INFORMATION SUPPLIED:
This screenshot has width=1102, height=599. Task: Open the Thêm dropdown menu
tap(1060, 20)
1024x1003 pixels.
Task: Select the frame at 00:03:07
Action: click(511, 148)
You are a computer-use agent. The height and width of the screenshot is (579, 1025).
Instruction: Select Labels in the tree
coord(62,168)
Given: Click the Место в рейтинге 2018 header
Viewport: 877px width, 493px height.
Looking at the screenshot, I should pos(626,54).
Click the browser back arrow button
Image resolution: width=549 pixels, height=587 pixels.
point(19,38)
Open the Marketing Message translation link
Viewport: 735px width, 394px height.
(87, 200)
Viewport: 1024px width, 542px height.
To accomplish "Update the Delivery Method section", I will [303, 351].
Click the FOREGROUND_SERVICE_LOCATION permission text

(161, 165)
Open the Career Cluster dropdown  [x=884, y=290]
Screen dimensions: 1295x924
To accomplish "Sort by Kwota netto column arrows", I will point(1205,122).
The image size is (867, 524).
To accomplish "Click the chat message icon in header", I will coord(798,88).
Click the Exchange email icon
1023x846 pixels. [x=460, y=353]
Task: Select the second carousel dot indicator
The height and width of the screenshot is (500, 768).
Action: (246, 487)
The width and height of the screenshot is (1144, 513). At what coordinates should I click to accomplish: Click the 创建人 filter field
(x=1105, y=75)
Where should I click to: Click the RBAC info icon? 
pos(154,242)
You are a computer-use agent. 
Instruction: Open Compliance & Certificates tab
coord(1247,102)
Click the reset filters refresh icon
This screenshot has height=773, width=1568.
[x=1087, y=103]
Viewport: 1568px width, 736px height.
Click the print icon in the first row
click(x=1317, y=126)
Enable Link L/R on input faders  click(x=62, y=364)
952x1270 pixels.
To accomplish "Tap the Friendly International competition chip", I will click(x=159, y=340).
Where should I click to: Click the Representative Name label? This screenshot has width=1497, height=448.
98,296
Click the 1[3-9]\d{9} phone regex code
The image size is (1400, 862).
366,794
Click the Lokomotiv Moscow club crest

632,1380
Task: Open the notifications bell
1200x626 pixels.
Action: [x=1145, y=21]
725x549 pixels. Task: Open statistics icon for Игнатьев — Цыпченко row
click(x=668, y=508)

ACTIVITY:
Each line of the records with the word "agent" in it is to be copied.

RESULT OF THIS TASK:
You are a computer-use agent. The height and width of the screenshot is (579, 1025).
You are a computer-use agent. 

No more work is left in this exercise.